_TASK DIRECTIONS_. Only the text of the records belongs in the answer, copied exactly and without pictures.

_RECORDS SUPPLIED_.
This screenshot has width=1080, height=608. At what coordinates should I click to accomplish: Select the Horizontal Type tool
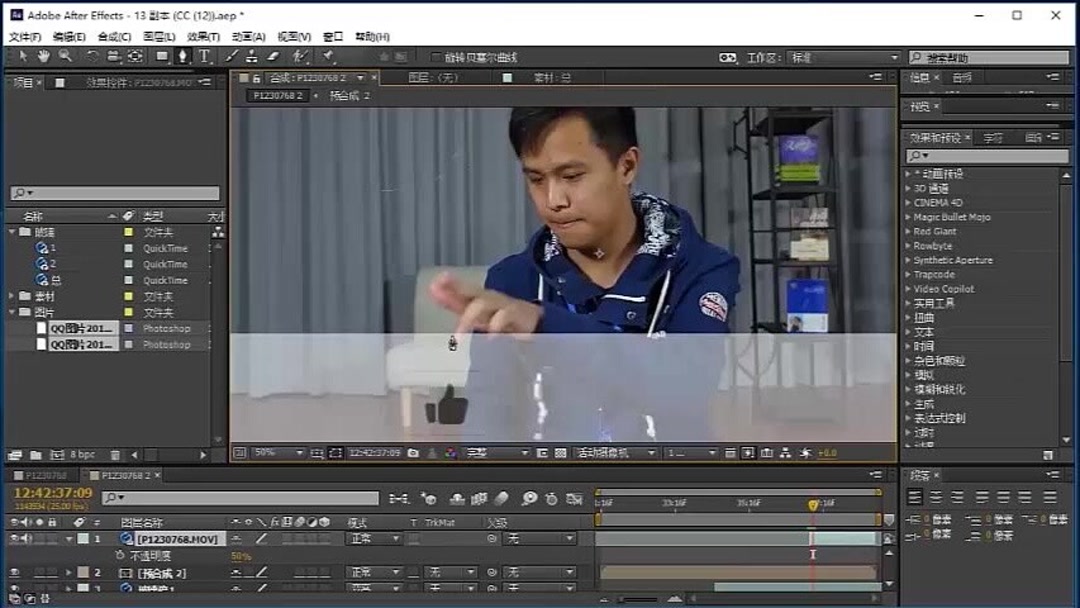(205, 56)
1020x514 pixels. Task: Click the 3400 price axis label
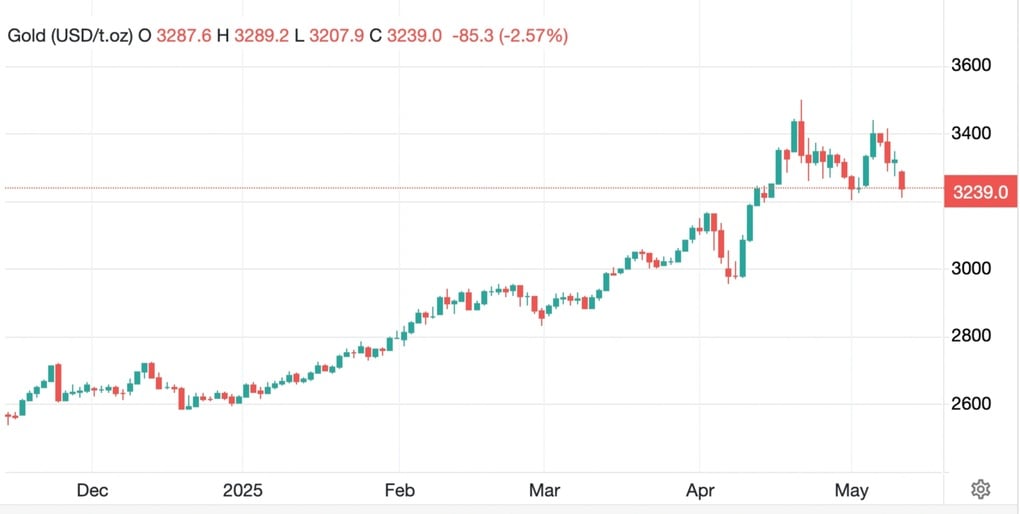pos(971,133)
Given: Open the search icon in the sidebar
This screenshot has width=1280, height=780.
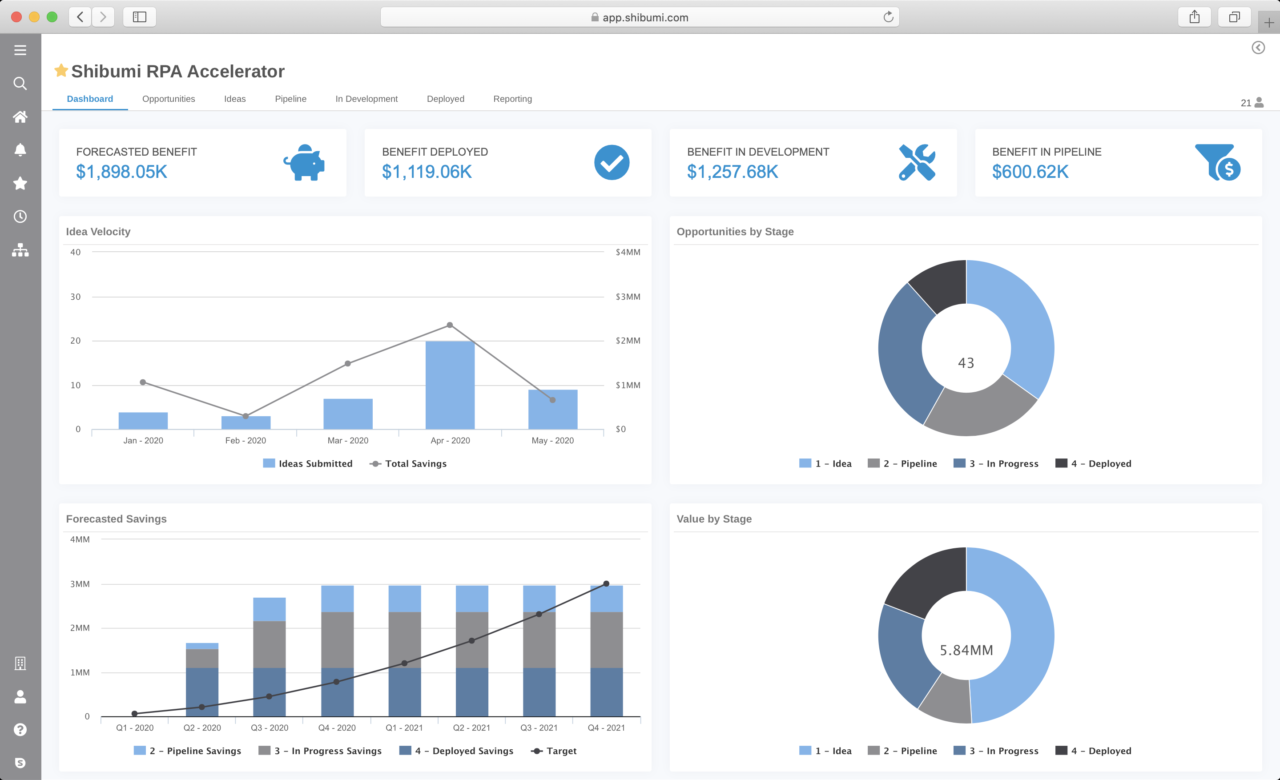Looking at the screenshot, I should (20, 83).
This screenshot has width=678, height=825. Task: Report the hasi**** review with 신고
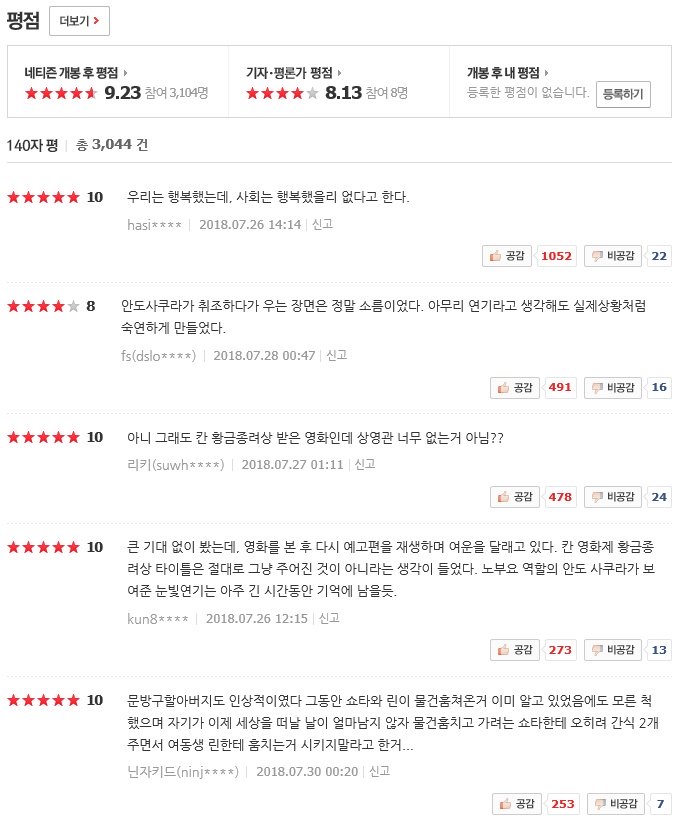322,224
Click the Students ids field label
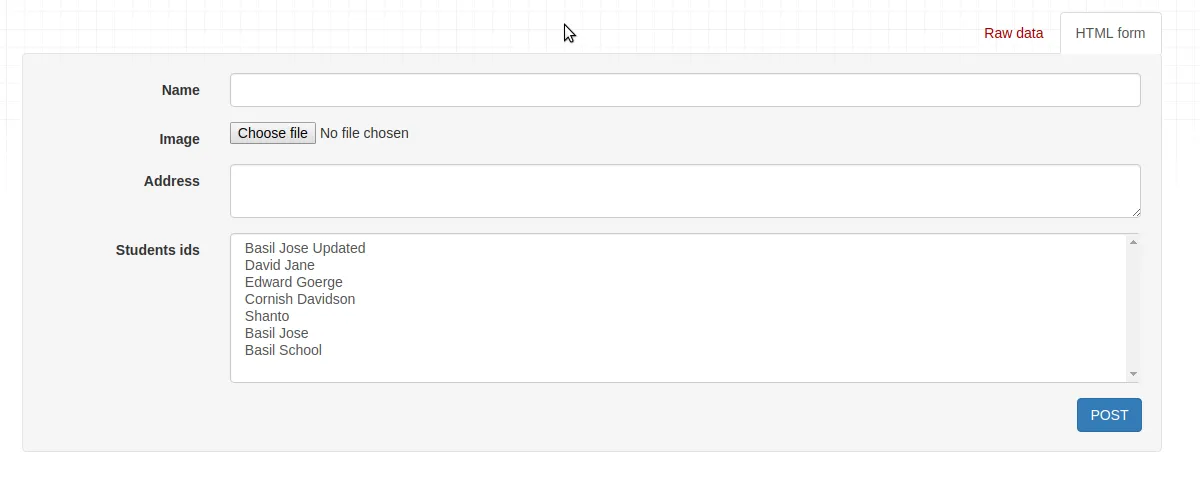Screen dimensions: 1200x481 (x=158, y=250)
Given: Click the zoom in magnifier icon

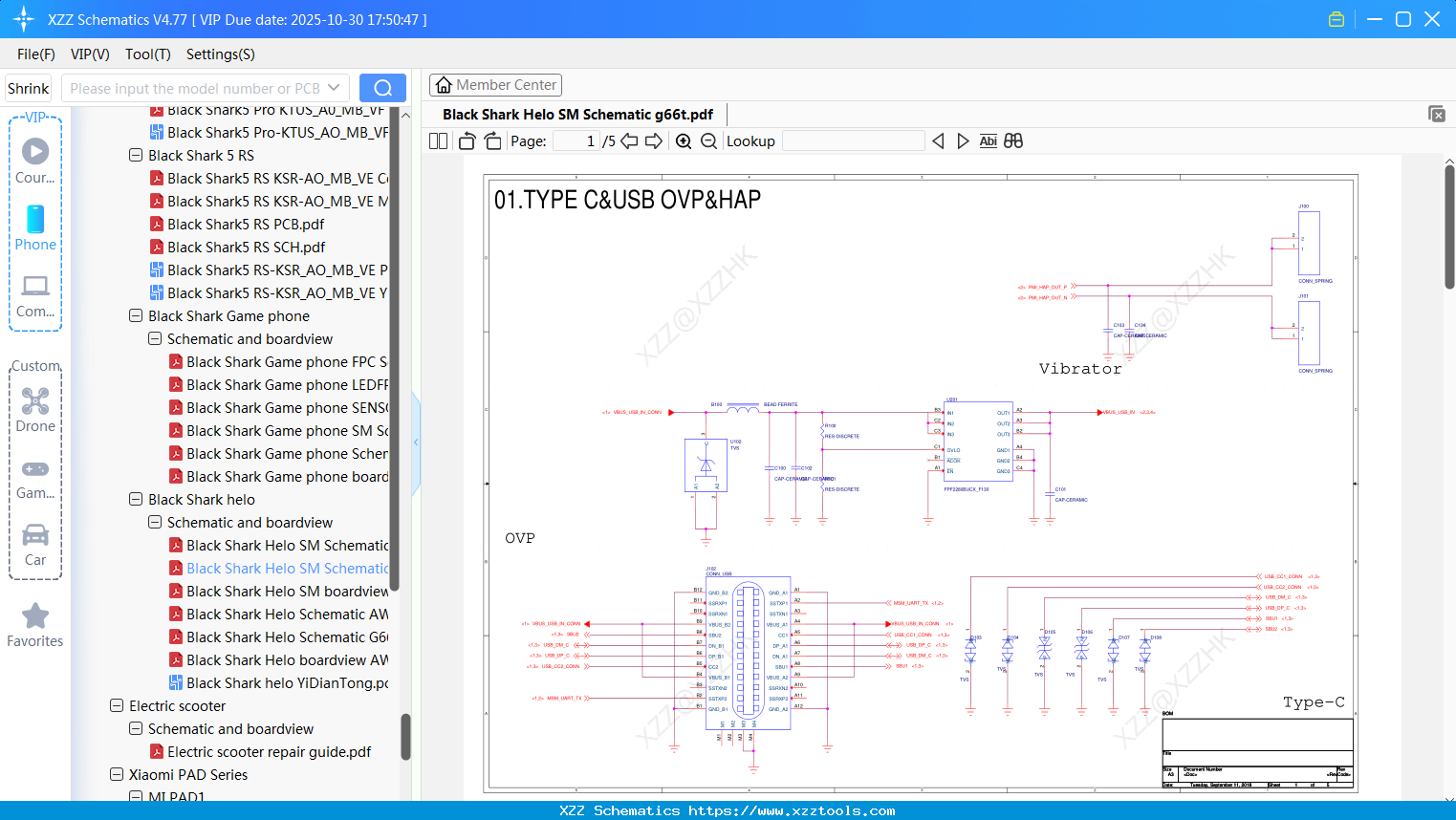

_TASK OUTPUT_.
This screenshot has width=1080, height=608. At what coordinates should I click to accomplish: Select the Horizontal Type tool
(205, 56)
1020x514 pixels. Task: Click the 3400 price axis label
pos(971,133)
Given: Open the search icon in the sidebar
This screenshot has width=1280, height=780.
Looking at the screenshot, I should (20, 83).
This screenshot has width=678, height=825. Task: Report the hasi**** review with 신고
322,224
Click the Students ids field label
Screen dimensions: 1200x481 (x=158, y=250)
Given: Click the zoom in magnifier icon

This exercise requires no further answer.